TASK INPUTS:
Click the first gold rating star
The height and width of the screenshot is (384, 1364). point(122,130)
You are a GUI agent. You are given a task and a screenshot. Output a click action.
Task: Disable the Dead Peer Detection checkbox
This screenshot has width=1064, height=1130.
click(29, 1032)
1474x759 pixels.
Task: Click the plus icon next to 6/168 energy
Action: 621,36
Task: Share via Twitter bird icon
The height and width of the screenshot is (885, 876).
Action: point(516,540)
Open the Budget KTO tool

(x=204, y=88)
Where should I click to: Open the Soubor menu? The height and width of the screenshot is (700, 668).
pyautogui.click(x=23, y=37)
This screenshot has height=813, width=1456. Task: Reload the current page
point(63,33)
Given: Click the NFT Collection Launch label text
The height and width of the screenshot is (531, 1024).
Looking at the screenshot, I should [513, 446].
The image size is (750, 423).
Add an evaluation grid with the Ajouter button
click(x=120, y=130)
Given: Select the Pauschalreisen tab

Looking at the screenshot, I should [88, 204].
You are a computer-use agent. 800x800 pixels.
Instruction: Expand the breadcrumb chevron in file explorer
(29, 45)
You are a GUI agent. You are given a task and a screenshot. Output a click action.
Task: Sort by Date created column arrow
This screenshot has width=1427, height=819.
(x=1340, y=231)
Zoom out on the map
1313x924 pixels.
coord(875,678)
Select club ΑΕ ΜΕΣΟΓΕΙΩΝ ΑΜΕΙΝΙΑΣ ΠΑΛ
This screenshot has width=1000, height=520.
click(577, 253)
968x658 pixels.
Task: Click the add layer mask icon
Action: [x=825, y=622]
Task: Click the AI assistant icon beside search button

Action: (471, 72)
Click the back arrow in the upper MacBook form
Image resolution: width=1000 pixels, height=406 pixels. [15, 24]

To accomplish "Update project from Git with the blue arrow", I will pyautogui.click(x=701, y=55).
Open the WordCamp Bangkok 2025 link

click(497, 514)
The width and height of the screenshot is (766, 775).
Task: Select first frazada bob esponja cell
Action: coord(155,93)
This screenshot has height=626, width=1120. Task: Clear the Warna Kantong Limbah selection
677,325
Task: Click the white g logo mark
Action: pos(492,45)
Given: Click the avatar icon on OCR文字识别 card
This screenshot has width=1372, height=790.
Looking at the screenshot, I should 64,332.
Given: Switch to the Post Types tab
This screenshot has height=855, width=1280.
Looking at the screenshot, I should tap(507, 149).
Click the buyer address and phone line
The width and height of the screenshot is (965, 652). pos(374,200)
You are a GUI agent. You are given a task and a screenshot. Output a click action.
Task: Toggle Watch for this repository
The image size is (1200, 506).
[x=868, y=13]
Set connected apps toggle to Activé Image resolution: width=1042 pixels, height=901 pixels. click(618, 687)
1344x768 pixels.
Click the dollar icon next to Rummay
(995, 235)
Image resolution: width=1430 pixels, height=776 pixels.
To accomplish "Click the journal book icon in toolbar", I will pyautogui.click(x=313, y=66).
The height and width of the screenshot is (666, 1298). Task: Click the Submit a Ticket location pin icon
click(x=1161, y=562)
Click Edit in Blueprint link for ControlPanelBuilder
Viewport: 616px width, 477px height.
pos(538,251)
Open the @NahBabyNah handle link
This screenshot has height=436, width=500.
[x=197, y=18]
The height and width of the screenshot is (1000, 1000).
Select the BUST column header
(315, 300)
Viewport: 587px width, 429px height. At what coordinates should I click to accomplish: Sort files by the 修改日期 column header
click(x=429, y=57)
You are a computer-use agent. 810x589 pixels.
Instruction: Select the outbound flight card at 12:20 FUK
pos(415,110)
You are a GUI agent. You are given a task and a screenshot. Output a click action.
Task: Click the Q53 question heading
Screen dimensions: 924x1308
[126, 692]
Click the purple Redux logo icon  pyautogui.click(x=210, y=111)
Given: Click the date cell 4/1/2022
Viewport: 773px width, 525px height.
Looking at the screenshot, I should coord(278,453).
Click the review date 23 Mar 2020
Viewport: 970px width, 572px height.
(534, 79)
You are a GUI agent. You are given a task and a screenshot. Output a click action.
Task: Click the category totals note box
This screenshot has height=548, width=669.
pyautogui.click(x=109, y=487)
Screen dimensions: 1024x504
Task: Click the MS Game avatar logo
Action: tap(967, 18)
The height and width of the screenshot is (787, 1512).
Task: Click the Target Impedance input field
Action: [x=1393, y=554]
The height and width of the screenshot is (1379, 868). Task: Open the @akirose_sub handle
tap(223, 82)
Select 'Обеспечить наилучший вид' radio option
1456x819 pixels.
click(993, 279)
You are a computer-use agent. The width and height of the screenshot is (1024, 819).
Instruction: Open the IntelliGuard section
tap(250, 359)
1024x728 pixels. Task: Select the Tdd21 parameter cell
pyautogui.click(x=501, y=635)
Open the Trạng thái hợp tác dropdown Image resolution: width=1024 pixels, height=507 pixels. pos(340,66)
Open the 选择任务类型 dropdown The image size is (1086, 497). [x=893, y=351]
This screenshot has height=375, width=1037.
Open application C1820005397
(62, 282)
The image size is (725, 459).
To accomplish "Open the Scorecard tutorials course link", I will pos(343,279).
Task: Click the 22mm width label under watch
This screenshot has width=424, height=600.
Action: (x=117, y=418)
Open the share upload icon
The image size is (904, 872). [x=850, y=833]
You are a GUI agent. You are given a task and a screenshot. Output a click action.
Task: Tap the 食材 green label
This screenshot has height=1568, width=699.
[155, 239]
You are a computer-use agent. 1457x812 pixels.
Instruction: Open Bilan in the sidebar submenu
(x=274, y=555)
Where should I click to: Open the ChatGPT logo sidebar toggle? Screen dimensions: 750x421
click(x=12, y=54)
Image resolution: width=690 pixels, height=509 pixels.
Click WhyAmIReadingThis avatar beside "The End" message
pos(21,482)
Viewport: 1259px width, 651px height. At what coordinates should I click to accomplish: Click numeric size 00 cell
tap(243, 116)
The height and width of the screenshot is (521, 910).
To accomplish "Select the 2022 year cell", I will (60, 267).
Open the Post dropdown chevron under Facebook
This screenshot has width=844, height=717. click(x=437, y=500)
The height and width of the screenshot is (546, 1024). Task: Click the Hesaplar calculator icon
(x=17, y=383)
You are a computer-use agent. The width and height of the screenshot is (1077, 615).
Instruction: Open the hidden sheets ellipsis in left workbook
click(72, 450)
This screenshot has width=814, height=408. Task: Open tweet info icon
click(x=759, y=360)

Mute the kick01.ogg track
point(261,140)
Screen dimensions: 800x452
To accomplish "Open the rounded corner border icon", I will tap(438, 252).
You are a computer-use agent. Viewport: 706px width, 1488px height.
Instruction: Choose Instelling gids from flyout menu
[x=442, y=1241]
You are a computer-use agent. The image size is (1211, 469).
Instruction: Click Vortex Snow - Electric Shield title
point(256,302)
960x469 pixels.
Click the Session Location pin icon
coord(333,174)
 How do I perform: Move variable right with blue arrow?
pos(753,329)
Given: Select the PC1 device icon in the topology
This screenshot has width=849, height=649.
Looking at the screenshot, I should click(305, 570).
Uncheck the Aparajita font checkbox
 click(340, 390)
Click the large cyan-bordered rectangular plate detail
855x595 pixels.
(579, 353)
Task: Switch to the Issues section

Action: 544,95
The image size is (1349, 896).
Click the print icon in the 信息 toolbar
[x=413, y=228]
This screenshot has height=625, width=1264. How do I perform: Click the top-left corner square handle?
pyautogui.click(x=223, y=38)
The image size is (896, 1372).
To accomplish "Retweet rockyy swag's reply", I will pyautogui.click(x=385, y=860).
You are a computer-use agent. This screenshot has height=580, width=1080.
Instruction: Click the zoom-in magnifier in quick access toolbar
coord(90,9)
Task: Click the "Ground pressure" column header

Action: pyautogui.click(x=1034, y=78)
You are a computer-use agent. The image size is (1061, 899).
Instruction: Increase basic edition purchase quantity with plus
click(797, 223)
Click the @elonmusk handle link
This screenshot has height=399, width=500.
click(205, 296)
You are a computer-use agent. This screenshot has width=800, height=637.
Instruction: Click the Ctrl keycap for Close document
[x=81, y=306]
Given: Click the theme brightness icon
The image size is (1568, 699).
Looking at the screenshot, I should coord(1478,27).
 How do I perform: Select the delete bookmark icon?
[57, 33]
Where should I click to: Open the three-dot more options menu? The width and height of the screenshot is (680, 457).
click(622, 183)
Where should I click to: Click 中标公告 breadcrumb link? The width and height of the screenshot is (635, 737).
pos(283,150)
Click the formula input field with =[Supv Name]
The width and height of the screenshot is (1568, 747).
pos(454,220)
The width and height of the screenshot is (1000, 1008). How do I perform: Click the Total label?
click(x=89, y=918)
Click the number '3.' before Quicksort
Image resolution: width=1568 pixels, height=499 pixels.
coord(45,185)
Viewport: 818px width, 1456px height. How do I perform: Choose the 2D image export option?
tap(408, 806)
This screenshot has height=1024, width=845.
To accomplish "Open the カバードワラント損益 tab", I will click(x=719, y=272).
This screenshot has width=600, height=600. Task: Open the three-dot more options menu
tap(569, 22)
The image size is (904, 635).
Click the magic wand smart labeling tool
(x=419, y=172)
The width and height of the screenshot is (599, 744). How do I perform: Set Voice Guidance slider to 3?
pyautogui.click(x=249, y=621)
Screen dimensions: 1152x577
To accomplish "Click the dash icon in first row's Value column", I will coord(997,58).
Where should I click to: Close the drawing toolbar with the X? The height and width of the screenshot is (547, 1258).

EXERCISE AIM:
From the entries, copy every line in which the string "will" can be found.

EXERCISE ANSWER:
To accomplish "Update project from Git with the blue arrow", I will pyautogui.click(x=701, y=55).
To accomplish "Click the journal book icon in toolbar", I will pyautogui.click(x=313, y=66).
To accomplish "Open the Scorecard tutorials course link", I will pos(343,279).
To accomplish "Select the 2022 year cell", I will (60, 267).
To accomplish "Open the rounded corner border icon", I will tap(438, 252).
To accomplish "Retweet rockyy swag's reply", I will pyautogui.click(x=385, y=860).
To accomplish "Open the カバードワラント損益 tab", I will click(x=719, y=272).
To accomplish "Click the dash icon in first row's Value column", I will coord(997,58).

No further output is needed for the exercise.